Start of Block
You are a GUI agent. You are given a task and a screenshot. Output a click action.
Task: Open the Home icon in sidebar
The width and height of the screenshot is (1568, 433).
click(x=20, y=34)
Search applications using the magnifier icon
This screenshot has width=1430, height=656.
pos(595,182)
End of Block
> [WHAT TO WORK ON]
With nothing left out, output the whole listing exactly.

> [EXPECTED ANSWER]
You are a GUI agent. You are given a task and a screenshot. Output a click action.
Task: Open the Home icon in sidebar
The width and height of the screenshot is (1568, 433).
click(x=20, y=34)
Search applications using the magnifier icon
This screenshot has width=1430, height=656.
pos(595,182)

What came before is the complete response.